* DIRECTION *
Turn the material below into a Markdown table with two columns, Row and Line, giving each nonblank line its own numbered row and leaving out blank lines.

--- begin ---

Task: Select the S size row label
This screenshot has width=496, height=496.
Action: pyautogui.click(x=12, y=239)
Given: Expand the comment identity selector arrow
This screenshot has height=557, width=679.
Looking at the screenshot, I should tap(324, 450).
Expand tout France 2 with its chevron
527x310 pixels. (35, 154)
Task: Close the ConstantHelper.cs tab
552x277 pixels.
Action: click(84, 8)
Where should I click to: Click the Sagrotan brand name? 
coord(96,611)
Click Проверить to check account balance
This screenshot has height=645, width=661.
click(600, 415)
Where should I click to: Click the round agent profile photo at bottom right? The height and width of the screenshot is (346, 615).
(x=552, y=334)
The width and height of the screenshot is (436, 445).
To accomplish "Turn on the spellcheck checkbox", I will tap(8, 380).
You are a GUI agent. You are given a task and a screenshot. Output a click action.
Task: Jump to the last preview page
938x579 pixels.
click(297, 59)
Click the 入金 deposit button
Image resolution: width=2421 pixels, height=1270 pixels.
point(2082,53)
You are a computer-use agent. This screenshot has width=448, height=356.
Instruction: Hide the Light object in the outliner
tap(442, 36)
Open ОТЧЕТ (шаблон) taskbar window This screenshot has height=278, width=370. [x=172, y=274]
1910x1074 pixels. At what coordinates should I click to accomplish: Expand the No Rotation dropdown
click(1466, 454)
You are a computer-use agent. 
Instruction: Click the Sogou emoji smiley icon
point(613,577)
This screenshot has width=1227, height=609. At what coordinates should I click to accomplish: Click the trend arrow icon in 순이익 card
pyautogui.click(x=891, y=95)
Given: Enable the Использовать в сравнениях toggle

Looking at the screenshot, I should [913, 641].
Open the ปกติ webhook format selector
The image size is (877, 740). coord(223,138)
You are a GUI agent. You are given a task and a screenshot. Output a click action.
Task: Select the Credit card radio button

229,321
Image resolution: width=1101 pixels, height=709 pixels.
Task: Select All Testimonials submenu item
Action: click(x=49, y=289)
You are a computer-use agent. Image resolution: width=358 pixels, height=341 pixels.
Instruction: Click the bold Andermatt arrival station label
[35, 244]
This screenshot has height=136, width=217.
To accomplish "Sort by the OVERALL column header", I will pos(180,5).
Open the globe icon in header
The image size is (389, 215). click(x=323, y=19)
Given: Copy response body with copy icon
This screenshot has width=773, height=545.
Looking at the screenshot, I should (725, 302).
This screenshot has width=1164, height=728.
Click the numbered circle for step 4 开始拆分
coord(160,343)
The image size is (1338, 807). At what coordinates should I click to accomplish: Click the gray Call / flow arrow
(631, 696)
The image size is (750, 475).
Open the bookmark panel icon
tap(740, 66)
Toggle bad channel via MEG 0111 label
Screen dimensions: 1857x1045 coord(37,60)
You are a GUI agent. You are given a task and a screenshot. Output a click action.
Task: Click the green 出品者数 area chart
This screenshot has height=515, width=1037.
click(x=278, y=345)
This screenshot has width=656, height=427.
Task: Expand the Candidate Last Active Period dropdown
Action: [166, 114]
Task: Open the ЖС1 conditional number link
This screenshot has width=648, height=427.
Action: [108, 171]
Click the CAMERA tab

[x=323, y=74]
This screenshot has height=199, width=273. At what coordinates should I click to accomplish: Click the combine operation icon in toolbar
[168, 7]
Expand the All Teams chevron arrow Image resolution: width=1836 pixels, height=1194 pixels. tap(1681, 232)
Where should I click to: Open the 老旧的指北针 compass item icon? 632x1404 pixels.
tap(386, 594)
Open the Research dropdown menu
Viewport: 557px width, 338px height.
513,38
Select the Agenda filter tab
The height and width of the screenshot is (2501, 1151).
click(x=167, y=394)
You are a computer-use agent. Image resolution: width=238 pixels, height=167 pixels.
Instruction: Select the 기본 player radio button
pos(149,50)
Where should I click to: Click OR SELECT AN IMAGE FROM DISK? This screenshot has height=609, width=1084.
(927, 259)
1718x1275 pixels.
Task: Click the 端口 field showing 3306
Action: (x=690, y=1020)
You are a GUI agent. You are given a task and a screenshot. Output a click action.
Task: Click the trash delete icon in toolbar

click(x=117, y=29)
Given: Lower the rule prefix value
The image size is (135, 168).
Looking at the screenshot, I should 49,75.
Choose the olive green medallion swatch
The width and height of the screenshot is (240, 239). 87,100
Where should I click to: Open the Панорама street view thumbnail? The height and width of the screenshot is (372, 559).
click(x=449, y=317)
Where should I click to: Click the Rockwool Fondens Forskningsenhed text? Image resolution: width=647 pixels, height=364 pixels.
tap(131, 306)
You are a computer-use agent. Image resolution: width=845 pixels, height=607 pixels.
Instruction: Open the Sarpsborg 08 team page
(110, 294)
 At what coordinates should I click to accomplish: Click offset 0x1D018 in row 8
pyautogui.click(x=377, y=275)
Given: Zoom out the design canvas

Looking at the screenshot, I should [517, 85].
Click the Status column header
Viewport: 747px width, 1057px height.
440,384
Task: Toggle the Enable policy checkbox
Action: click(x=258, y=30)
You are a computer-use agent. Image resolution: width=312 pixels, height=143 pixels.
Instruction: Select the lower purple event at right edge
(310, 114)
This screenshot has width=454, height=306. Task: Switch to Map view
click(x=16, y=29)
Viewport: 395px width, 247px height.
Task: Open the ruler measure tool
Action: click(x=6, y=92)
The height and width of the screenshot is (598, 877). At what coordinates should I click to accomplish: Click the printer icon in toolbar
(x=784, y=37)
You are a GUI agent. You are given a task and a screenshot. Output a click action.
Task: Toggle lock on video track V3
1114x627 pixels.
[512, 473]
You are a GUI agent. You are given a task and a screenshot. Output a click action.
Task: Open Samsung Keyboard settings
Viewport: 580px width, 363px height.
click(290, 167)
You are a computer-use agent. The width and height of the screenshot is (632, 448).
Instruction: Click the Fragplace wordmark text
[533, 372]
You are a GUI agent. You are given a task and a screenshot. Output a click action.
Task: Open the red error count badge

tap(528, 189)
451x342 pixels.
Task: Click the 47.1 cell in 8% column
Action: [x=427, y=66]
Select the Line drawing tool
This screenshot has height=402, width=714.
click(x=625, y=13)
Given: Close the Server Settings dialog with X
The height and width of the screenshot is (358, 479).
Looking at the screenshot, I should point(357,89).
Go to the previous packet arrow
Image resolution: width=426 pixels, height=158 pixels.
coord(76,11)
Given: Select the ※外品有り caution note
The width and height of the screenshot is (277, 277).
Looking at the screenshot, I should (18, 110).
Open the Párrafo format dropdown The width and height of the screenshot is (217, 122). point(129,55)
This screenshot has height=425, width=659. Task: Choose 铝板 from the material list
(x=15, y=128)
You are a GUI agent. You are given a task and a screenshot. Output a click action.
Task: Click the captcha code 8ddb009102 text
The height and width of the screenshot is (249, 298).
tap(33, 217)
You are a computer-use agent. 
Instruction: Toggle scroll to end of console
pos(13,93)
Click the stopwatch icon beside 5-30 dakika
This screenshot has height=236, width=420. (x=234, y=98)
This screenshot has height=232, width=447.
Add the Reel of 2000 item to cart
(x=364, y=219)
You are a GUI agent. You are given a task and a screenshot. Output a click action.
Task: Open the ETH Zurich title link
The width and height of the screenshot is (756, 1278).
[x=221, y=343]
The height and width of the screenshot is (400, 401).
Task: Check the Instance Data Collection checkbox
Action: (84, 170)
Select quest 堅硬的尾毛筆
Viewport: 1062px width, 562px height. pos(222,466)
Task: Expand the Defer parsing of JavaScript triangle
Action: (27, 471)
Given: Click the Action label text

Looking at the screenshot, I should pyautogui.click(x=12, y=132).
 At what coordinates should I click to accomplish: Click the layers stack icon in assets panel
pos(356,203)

--- end ---

* SOLUTION *
| Row | Line |
|---|---|
| 1 | Task: Select the S size row label |
| 2 | This screenshot has width=496, height=496. |
| 3 | Action: pyautogui.click(x=12, y=239) |
| 4 | Given: Expand the comment identity selector arrow |
| 5 | This screenshot has height=557, width=679. |
| 6 | Looking at the screenshot, I should tap(324, 450). |
| 7 | Expand tout France 2 with its chevron |
| 8 | 527x310 pixels. (35, 154) |
| 9 | Task: Close the ConstantHelper.cs tab |
| 10 | 552x277 pixels. |
| 11 | Action: click(84, 8) |
| 12 | Where should I click to: Click the Sagrotan brand name?  |
| 13 | coord(96,611) |
| 14 | Click Проверить to check account balance |
| 15 | This screenshot has height=645, width=661. |
| 16 | click(600, 415) |
| 17 | Where should I click to: Click the round agent profile photo at bottom right? The height and width of the screenshot is (346, 615). |
| 18 | (x=552, y=334) |
| 19 | The width and height of the screenshot is (436, 445). |
| 20 | To accomplish "Turn on the spellcheck checkbox", I will tap(8, 380). |
| 21 | You are a GUI agent. You are given a task and a screenshot. Output a click action. |
| 22 | Task: Jump to the last preview page |
| 23 | 938x579 pixels. |
| 24 | click(297, 59) |
| 25 | Click the 入金 deposit button |
| 26 | Image resolution: width=2421 pixels, height=1270 pixels. |
| 27 | point(2082,53) |
| 28 | You are a computer-use agent. This screenshot has width=448, height=356. |
| 29 | Instruction: Hide the Light object in the outliner |
| 30 | tap(442, 36) |
| 31 | Open ОТЧЕТ (шаблон) taskbar window This screenshot has height=278, width=370. [x=172, y=274] |
| 32 | 1910x1074 pixels. At what coordinates should I click to accomplish: Expand the No Rotation dropdown |
| 33 | click(1466, 454) |
| 34 | You are a computer-use agent.  |
| 35 | Instruction: Click the Sogou emoji smiley icon |
| 36 | point(613,577) |
| 37 | This screenshot has width=1227, height=609. At what coordinates should I click to accomplish: Click the trend arrow icon in 순이익 card |
| 38 | pyautogui.click(x=891, y=95) |
| 39 | Given: Enable the Использовать в сравнениях toggle |
| 40 | Looking at the screenshot, I should [913, 641]. |
| 41 | Open the ปกติ webhook format selector |
| 42 | The image size is (877, 740). coord(223,138) |
| 43 | You are a GUI agent. You are given a task and a screenshot. Output a click action. |
| 44 | Task: Select the Credit card radio button |
| 45 | 229,321 |
| 46 | Image resolution: width=1101 pixels, height=709 pixels. |
| 47 | Task: Select All Testimonials submenu item |
| 48 | Action: click(x=49, y=289) |
| 49 | You are a computer-use agent. Image resolution: width=358 pixels, height=341 pixels. |
| 50 | Instruction: Click the bold Andermatt arrival station label |
| 51 | [35, 244] |
| 52 | This screenshot has height=136, width=217. |
| 53 | To accomplish "Sort by the OVERALL column header", I will pos(180,5). |
| 54 | Open the globe icon in header |
| 55 | The image size is (389, 215). click(x=323, y=19) |
| 56 | Given: Copy response body with copy icon |
| 57 | This screenshot has width=773, height=545. |
| 58 | Looking at the screenshot, I should (725, 302). |
| 59 | This screenshot has width=1164, height=728. |
| 60 | Click the numbered circle for step 4 开始拆分 |
| 61 | coord(160,343) |
| 62 | The image size is (1338, 807). At what coordinates should I click to accomplish: Click the gray Call / flow arrow |
| 63 | (631, 696) |
| 64 | The image size is (750, 475). |
| 65 | Open the bookmark panel icon |
| 66 | tap(740, 66) |
| 67 | Toggle bad channel via MEG 0111 label |
| 68 | Screen dimensions: 1857x1045 coord(37,60) |
| 69 | You are a GUI agent. You are given a task and a screenshot. Output a click action. |
| 70 | Task: Click the green 出品者数 area chart |
| 71 | This screenshot has height=515, width=1037. |
| 72 | click(x=278, y=345) |
| 73 | This screenshot has width=656, height=427. |
| 74 | Task: Expand the Candidate Last Active Period dropdown |
| 75 | Action: [166, 114] |
| 76 | Task: Open the ЖС1 conditional number link |
| 77 | This screenshot has width=648, height=427. |
| 78 | Action: [108, 171] |
| 79 | Click the CAMERA tab |
| 80 | [x=323, y=74] |
| 81 | This screenshot has height=199, width=273. At what coordinates should I click to accomplish: Click the combine operation icon in toolbar |
| 82 | [168, 7] |
| 83 | Expand the All Teams chevron arrow Image resolution: width=1836 pixels, height=1194 pixels. tap(1681, 232) |
| 84 | Where should I click to: Open the 老旧的指北针 compass item icon? 632x1404 pixels. |
| 85 | tap(386, 594) |
| 86 | Open the Research dropdown menu |
| 87 | Viewport: 557px width, 338px height. |
| 88 | 513,38 |
| 89 | Select the Agenda filter tab |
| 90 | The height and width of the screenshot is (2501, 1151). |
| 91 | click(x=167, y=394) |
| 92 | You are a computer-use agent. Image resolution: width=238 pixels, height=167 pixels. |
| 93 | Instruction: Select the 기본 player radio button |
| 94 | pos(149,50) |
| 95 | Where should I click to: Click OR SELECT AN IMAGE FROM DISK? This screenshot has height=609, width=1084. |
| 96 | (927, 259) |
| 97 | 1718x1275 pixels. |
| 98 | Task: Click the 端口 field showing 3306 |
| 99 | Action: (x=690, y=1020) |
| 100 | You are a GUI agent. You are given a task and a screenshot. Output a click action. |
| 101 | Task: Click the trash delete icon in toolbar |
| 102 | click(x=117, y=29) |
| 103 | Given: Lower the rule prefix value |
| 104 | The image size is (135, 168). |
| 105 | Looking at the screenshot, I should 49,75. |
| 106 | Choose the olive green medallion swatch |
| 107 | The width and height of the screenshot is (240, 239). 87,100 |
| 108 | Where should I click to: Open the Панорама street view thumbnail? The height and width of the screenshot is (372, 559). |
| 109 | click(x=449, y=317) |
| 110 | Where should I click to: Click the Rockwool Fondens Forskningsenhed text? Image resolution: width=647 pixels, height=364 pixels. |
| 111 | tap(131, 306) |
| 112 | You are a computer-use agent. Image resolution: width=845 pixels, height=607 pixels. |
| 113 | Instruction: Open the Sarpsborg 08 team page |
| 114 | (110, 294) |
| 115 |  At what coordinates should I click to accomplish: Click offset 0x1D018 in row 8 |
| 116 | pyautogui.click(x=377, y=275) |
| 117 | Given: Zoom out the design canvas |
| 118 | Looking at the screenshot, I should [517, 85]. |
| 119 | Click the Status column header |
| 120 | Viewport: 747px width, 1057px height. |
| 121 | 440,384 |
| 122 | Task: Toggle the Enable policy checkbox |
| 123 | Action: click(x=258, y=30) |
| 124 | You are a computer-use agent. Image resolution: width=312 pixels, height=143 pixels. |
| 125 | Instruction: Select the lower purple event at right edge |
| 126 | (310, 114) |
| 127 | This screenshot has width=454, height=306. Task: Switch to Map view |
| 128 | click(x=16, y=29) |
| 129 | Viewport: 395px width, 247px height. |
| 130 | Task: Open the ruler measure tool |
| 131 | Action: click(x=6, y=92) |
| 132 | The height and width of the screenshot is (598, 877). At what coordinates should I click to accomplish: Click the printer icon in toolbar |
| 133 | (x=784, y=37) |
| 134 | You are a GUI agent. You are given a task and a screenshot. Output a click action. |
| 135 | Task: Toggle lock on video track V3 |
| 136 | 1114x627 pixels. |
| 137 | [512, 473] |
| 138 | You are a GUI agent. You are given a task and a screenshot. Output a click action. |
| 139 | Task: Open Samsung Keyboard settings |
| 140 | Viewport: 580px width, 363px height. |
| 141 | click(290, 167) |
| 142 | You are a computer-use agent. The width and height of the screenshot is (632, 448). |
| 143 | Instruction: Click the Fragplace wordmark text |
| 144 | [533, 372] |
| 145 | You are a GUI agent. You are given a task and a screenshot. Output a click action. |
| 146 | Task: Open the red error count badge |
| 147 | tap(528, 189) |
| 148 | 451x342 pixels. |
| 149 | Task: Click the 47.1 cell in 8% column |
| 150 | Action: [x=427, y=66] |
| 151 | Select the Line drawing tool |
| 152 | This screenshot has height=402, width=714. |
| 153 | click(x=625, y=13) |
| 154 | Given: Close the Server Settings dialog with X |
| 155 | The height and width of the screenshot is (358, 479). |
| 156 | Looking at the screenshot, I should point(357,89). |
| 157 | Go to the previous packet arrow |
| 158 | Image resolution: width=426 pixels, height=158 pixels. |
| 159 | coord(76,11) |
| 160 | Given: Select the ※外品有り caution note |
| 161 | The width and height of the screenshot is (277, 277). |
| 162 | Looking at the screenshot, I should (18, 110). |
| 163 | Open the Párrafo format dropdown The width and height of the screenshot is (217, 122). point(129,55) |
| 164 | This screenshot has height=425, width=659. Task: Choose 铝板 from the material list |
| 165 | (x=15, y=128) |
| 166 | You are a GUI agent. You are given a task and a screenshot. Output a click action. |
| 167 | Task: Click the captcha code 8ddb009102 text |
| 168 | The height and width of the screenshot is (249, 298). |
| 169 | tap(33, 217) |
| 170 | You are a computer-use agent.  |
| 171 | Instruction: Toggle scroll to end of console |
| 172 | pos(13,93) |
| 173 | Click the stopwatch icon beside 5-30 dakika |
| 174 | This screenshot has height=236, width=420. (x=234, y=98) |
| 175 | This screenshot has height=232, width=447. |
| 176 | Add the Reel of 2000 item to cart |
| 177 | (x=364, y=219) |
| 178 | You are a GUI agent. You are given a task and a screenshot. Output a click action. |
| 179 | Task: Open the ETH Zurich title link |
| 180 | The width and height of the screenshot is (756, 1278). |
| 181 | [x=221, y=343] |
| 182 | The height and width of the screenshot is (400, 401). |
| 183 | Task: Check the Instance Data Collection checkbox |
| 184 | Action: (84, 170) |
| 185 | Select quest 堅硬的尾毛筆 |
| 186 | Viewport: 1062px width, 562px height. pos(222,466) |
| 187 | Task: Expand the Defer parsing of JavaScript triangle |
| 188 | Action: (27, 471) |
| 189 | Given: Click the Action label text |
| 190 | Looking at the screenshot, I should pyautogui.click(x=12, y=132). |
| 191 |  At what coordinates should I click to accomplish: Click the layers stack icon in assets panel |
| 192 | pos(356,203) |